### Your instructions
Copy out the passage about listener opinions of NPR word for word, between "Even correcting for" and "for the reader.", inclusive.

### Text segment
------------------------------
You can see this clearly in the wide variety of opinions listeners hold about NPR in spite of said attempts to remain unbiased.  Here are a few excerpts from just a short stretch of the comment beard under a Huffington Post story about this whole Rally for Sanity flap:

“I would have imagined such blatant anti-left bias would have disappeared at NPR by now. Yet every time I listen to All Things Considered, I end up turning it off in anger because of just that problem.”

“I stopped contributing and listening when you became another mouthpiece for the ultra-cons­ervatives.”

“I try to stay away from NPR since it became a Republican propaganda organ.”

Even correcting for the road-rage-like hyperbole that seems to be a prerequisite for blog comments, we can see that a lot of left-leaning folks have begun to despise the bias they personally detect in current NPR content.  I’ll leave finding the right-leaning hate speech against NPR’s liberal bias as an (easy) exercise for the reader.
------------------------------
### Supplied information

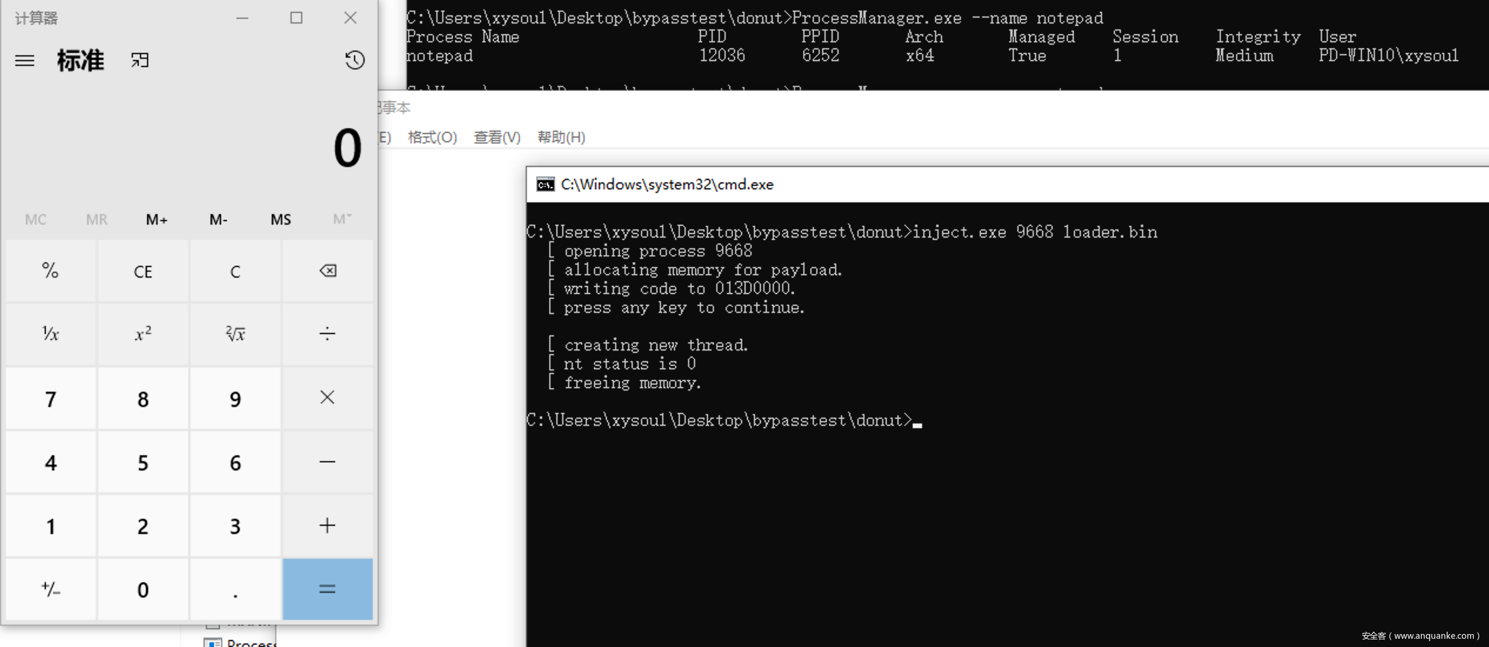The image size is (1489, 647).
Task: Click the reciprocal 1/x key
Action: [51, 334]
------------------------------
### Written solution
Even correcting for the road-rage-like hyperbole that seems to be a prerequisite for blog comments, we can see that a lot of left-leaning folks have begun to despise the bias they personally detect in current NPR content.  I’ll leave finding the right-leaning hate speech against NPR’s liberal bias as an (easy) exercise for the reader.